* _Description of the task_
Rewrite the items below, swapping "Click" for "Tap" wherever it occurs and keeping everything else the same. Omit the pictures.

======

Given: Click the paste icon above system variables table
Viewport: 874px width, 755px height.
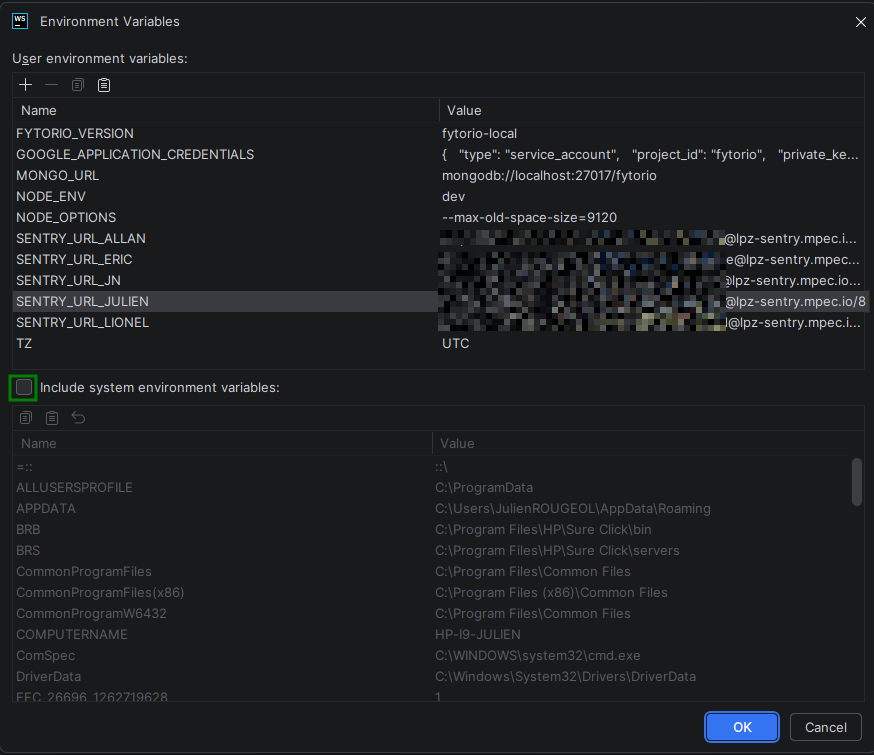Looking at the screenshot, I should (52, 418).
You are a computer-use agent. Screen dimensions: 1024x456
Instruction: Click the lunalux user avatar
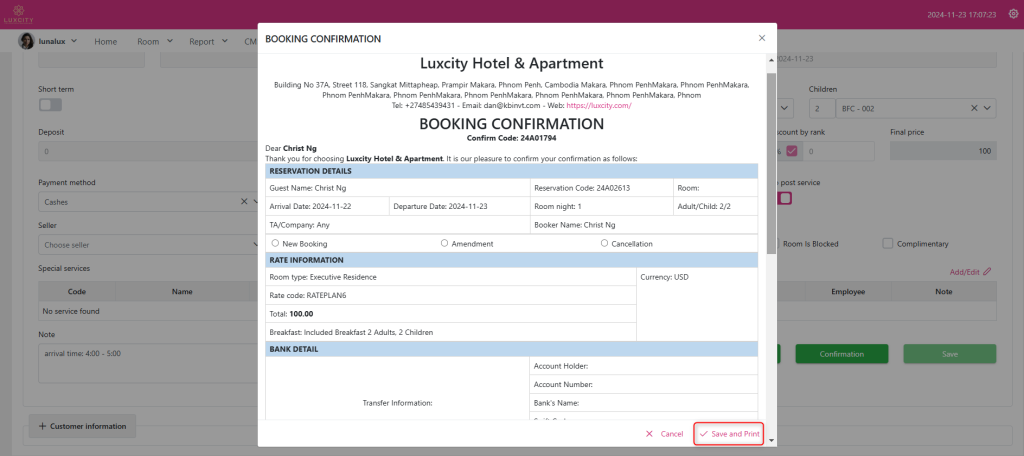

======

* _Completed task_
Given: Tap the paste icon above system variables table
Viewport: 874px width, 755px height.
Looking at the screenshot, I should (52, 418).
You are a computer-use agent. Screen dimensions: 1024x456
Instruction: Tap the lunalux user avatar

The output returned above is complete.